WHAT YOU HAVE TO DO:
The answer must be an exact copy of the lines from the one with "Screen dimensions: 868x442" to the last line of the entries below, both included, and must contain no pictures.

☆ ☆ ☆ ☆

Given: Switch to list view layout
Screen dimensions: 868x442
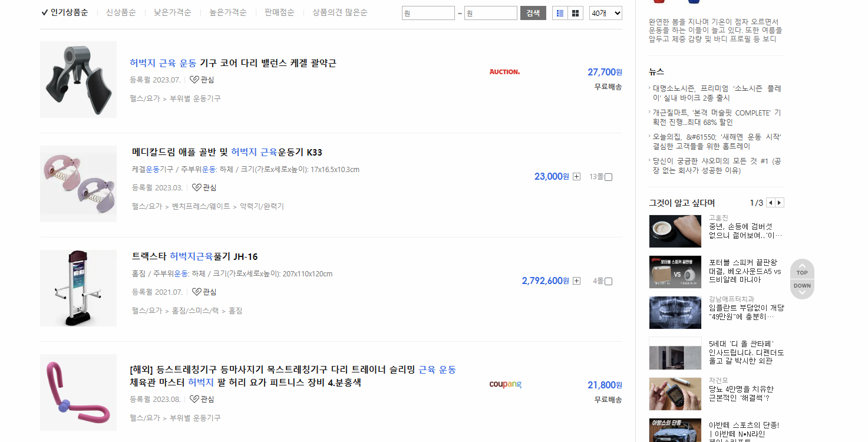Looking at the screenshot, I should coord(560,12).
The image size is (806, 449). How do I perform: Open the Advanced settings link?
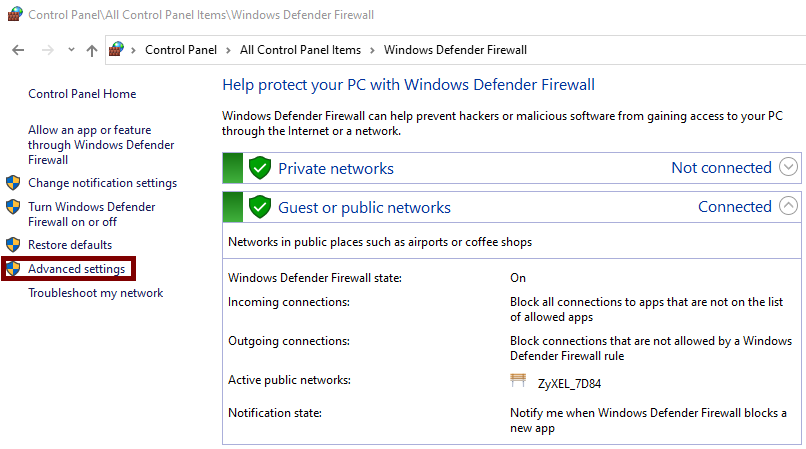[x=77, y=269]
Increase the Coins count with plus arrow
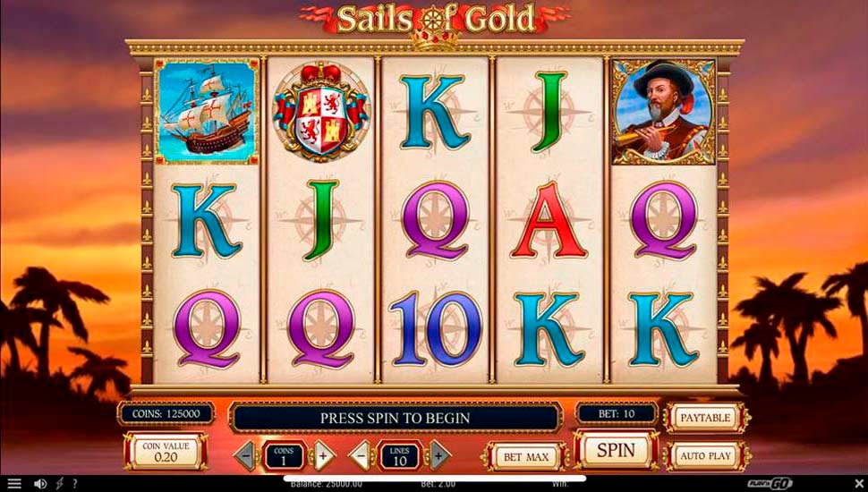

☆ ☆ ☆ ☆

WRITTEN REPLY:
Screen dimensions: 868x442
Looking at the screenshot, I should coord(560,12).
The image size is (806, 449). How do I perform: Open the Advanced settings link?
[x=77, y=269]
Increase the Coins count with plus arrow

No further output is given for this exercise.